**TASK TO COMPLETE**
For this listing, the lines between the one holding "Advertise with the" and the one holding "Biotechnology (365, 2306)", inclusive, must be set down exactly.

**THE DATA**
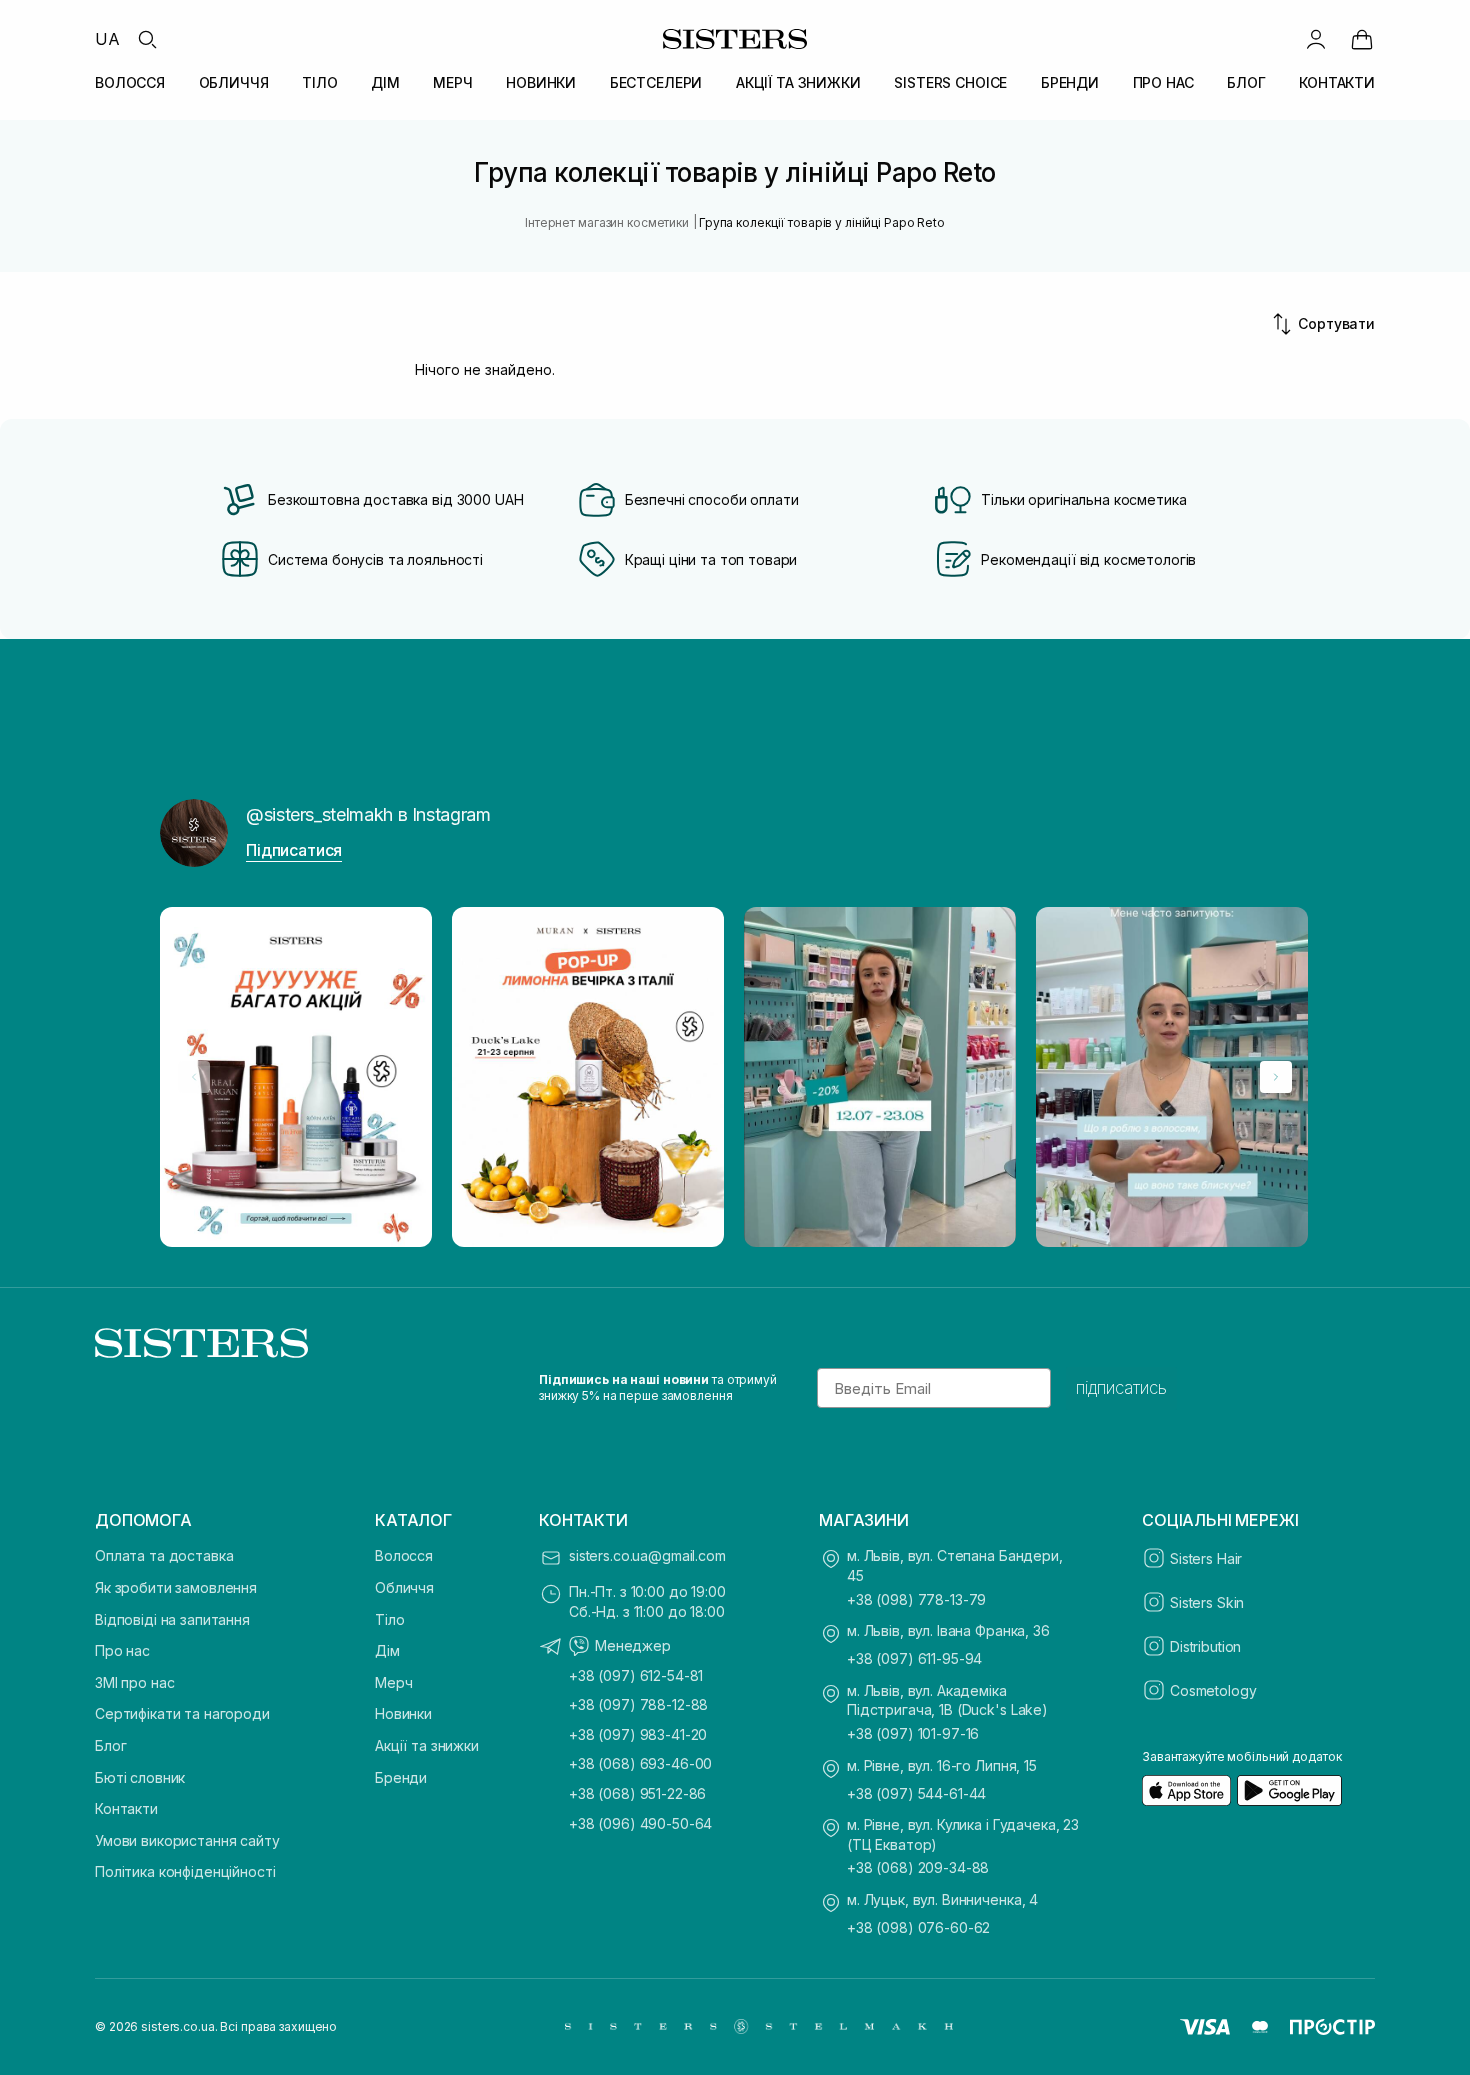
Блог (110, 1745)
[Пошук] (147, 39)
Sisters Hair (1206, 1558)
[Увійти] (1316, 39)
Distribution (1205, 1646)
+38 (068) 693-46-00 (640, 1763)
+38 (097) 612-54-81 (636, 1675)
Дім (387, 1650)
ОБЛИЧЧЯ (234, 82)
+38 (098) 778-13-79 (916, 1599)
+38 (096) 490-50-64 (640, 1823)
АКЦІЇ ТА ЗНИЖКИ (798, 82)
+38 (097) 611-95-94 (914, 1658)
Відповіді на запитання (172, 1619)
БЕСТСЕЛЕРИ (656, 82)
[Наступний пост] (1276, 1077)
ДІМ (385, 82)
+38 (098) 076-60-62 (918, 1927)
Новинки (403, 1713)
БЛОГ (1246, 82)
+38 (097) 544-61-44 (916, 1793)
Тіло (389, 1619)
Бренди (401, 1777)
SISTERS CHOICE (950, 82)
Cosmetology (1213, 1690)
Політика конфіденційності (185, 1871)
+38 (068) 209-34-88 (918, 1867)
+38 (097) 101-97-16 (913, 1733)
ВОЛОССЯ (130, 82)
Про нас (122, 1650)
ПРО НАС (1163, 82)
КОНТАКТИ (1337, 82)
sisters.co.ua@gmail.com (647, 1555)
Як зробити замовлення (176, 1587)
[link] (1362, 39)
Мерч (393, 1682)
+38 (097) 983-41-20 (638, 1734)
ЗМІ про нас (134, 1682)
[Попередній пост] (194, 1077)
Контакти (126, 1808)
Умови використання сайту (187, 1840)
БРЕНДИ (1070, 82)
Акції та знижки (427, 1745)
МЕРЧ (452, 82)
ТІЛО (319, 82)
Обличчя (404, 1587)
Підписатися (294, 850)
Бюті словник (140, 1777)
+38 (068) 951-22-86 (637, 1793)
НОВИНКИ (541, 82)
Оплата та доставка (164, 1555)
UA (107, 39)
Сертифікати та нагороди (182, 1713)
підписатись (1121, 1388)
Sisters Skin (1207, 1602)
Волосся (404, 1555)
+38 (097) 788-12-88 (638, 1704)
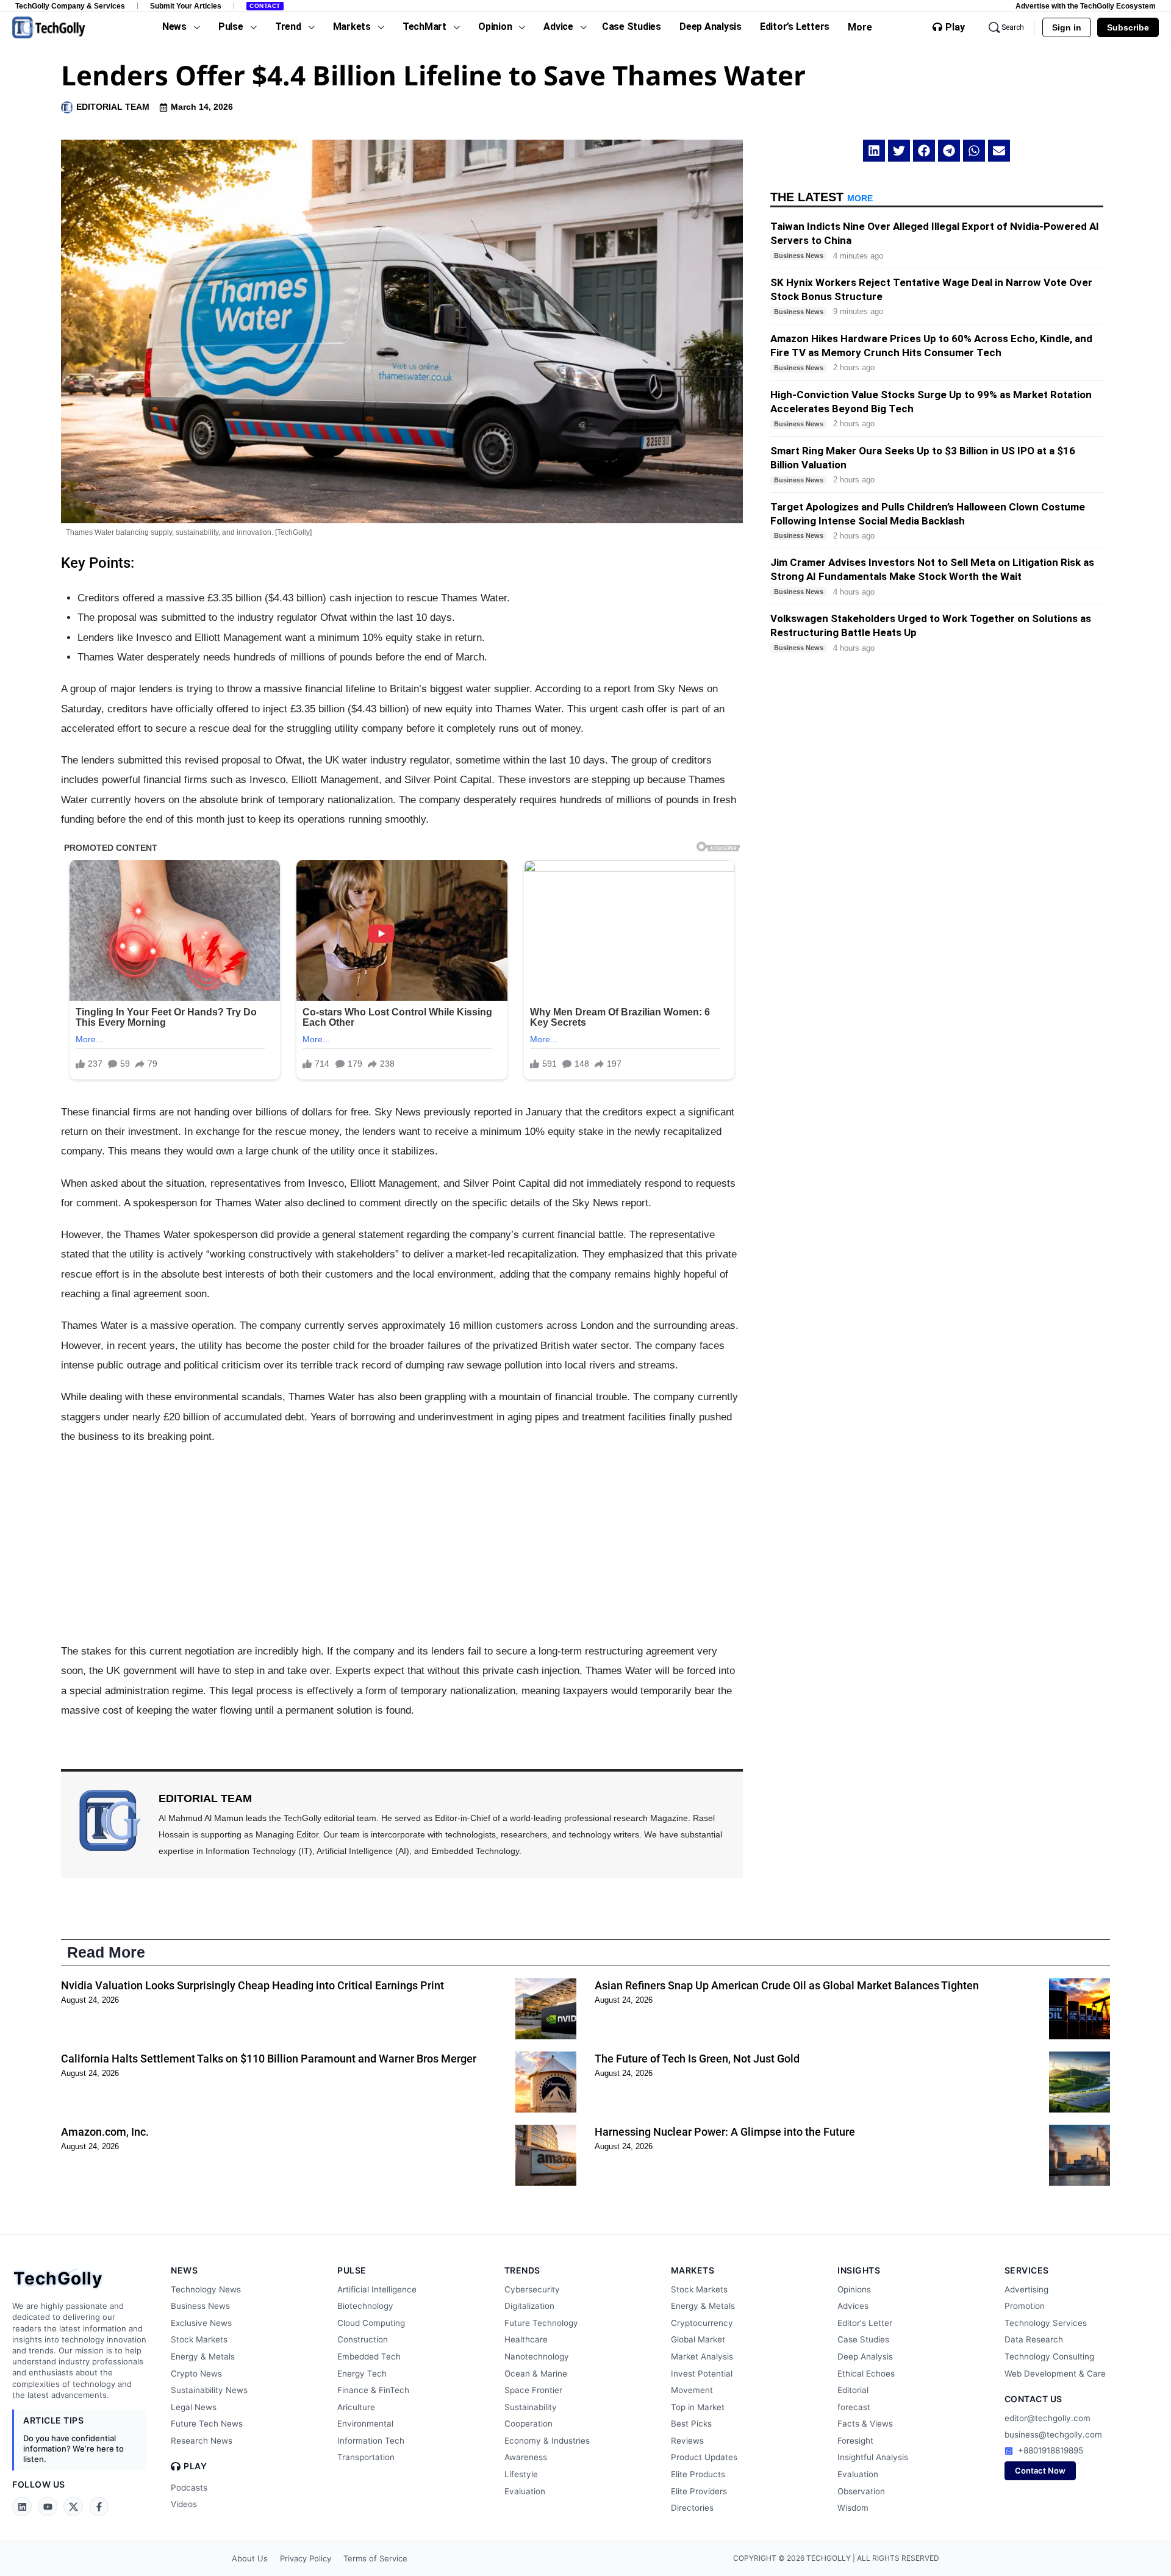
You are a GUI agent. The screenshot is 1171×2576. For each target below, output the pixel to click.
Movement (692, 2390)
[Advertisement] (402, 1544)
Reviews (687, 2440)
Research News (201, 2440)
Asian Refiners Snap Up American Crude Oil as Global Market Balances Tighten (787, 1985)
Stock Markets (199, 2339)
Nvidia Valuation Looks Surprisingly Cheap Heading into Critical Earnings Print (252, 1985)
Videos (184, 2504)
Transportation (366, 2457)
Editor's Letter (864, 2323)
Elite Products (698, 2474)
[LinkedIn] (22, 2506)
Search (1012, 27)
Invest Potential (701, 2373)
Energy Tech (362, 2373)
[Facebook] (99, 2506)
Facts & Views (865, 2423)
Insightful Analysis (872, 2457)
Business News (200, 2306)
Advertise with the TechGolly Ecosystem (1085, 5)
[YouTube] (47, 2506)
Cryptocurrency (702, 2323)
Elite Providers (699, 2491)
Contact (265, 5)
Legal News (194, 2407)
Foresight (855, 2440)
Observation (861, 2491)
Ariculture (356, 2407)
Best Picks (691, 2423)
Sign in (1066, 27)
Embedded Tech (369, 2356)
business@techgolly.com (1053, 2434)
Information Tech (370, 2440)
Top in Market (698, 2407)
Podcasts (189, 2487)
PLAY (195, 2466)
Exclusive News (201, 2323)
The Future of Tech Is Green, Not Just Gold (697, 2058)
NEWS (184, 2270)
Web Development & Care (1055, 2373)
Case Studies (863, 2339)
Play (955, 27)
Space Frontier (533, 2390)
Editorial (852, 2390)
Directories (692, 2508)
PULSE (352, 2270)
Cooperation (528, 2423)
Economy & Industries (547, 2440)
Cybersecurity (532, 2289)
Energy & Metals (203, 2356)
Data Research (1033, 2339)
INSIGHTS (858, 2270)
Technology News (206, 2289)
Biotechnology (365, 2306)
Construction (362, 2339)
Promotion (1024, 2306)
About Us (250, 2558)
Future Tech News (207, 2423)
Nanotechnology (536, 2356)
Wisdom (852, 2508)
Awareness (525, 2457)
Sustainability (530, 2407)
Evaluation (524, 2491)
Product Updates (704, 2457)
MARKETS (693, 2270)
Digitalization (529, 2306)
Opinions (854, 2289)
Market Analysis (702, 2356)
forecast (853, 2407)
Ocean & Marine (535, 2373)
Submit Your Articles (185, 5)
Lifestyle (521, 2474)
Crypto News (196, 2373)
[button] (874, 151)
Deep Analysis (865, 2356)
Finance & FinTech (373, 2390)
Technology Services (1045, 2323)
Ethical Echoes (866, 2373)
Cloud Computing (371, 2323)
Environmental (365, 2423)
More (860, 27)
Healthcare (526, 2339)
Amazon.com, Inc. (105, 2131)
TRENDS (522, 2270)
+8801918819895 (1050, 2450)
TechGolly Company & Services (70, 5)
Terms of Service (375, 2558)
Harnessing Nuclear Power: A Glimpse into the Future (725, 2131)
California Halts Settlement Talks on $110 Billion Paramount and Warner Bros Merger (268, 2058)
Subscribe (1128, 27)
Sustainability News (209, 2390)
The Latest (821, 197)
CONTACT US (1033, 2399)
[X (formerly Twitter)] (73, 2506)
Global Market (698, 2339)
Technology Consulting (1049, 2356)
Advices (852, 2306)
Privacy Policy (305, 2558)
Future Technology (541, 2323)
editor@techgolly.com (1047, 2418)
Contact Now (1040, 2470)
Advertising (1026, 2289)
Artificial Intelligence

**REPLY TO THE EXERCISE**
Advertise with the TechGolly Ecosystem (1085, 5)
[YouTube] (47, 2506)
Cryptocurrency (702, 2323)
Elite Providers (699, 2491)
Contact (265, 5)
Legal News (194, 2407)
Foresight (855, 2440)
Observation (861, 2491)
Ariculture (356, 2407)
Best Picks (691, 2423)
Sign in (1066, 27)
Embedded Tech (369, 2356)
business@techgolly.com (1053, 2434)
Information Tech (370, 2440)
Top in Market (698, 2407)
Podcasts (189, 2487)
PLAY (195, 2466)
Exclusive News (201, 2323)
The Future of Tech Is Green, Not Just Gold (697, 2058)
NEWS (184, 2270)
Web Development & Care (1055, 2373)
Case Studies (863, 2339)
Play (955, 27)
Space Frontier (533, 2390)
Editorial (852, 2390)
Directories (692, 2508)
PULSE (352, 2270)
Cooperation (528, 2423)
Economy & Industries (547, 2440)
Cybersecurity (532, 2289)
Energy & Metals (203, 2356)
Data Research (1033, 2339)
INSIGHTS (858, 2270)
Technology News (206, 2289)
Biotechnology (365, 2306)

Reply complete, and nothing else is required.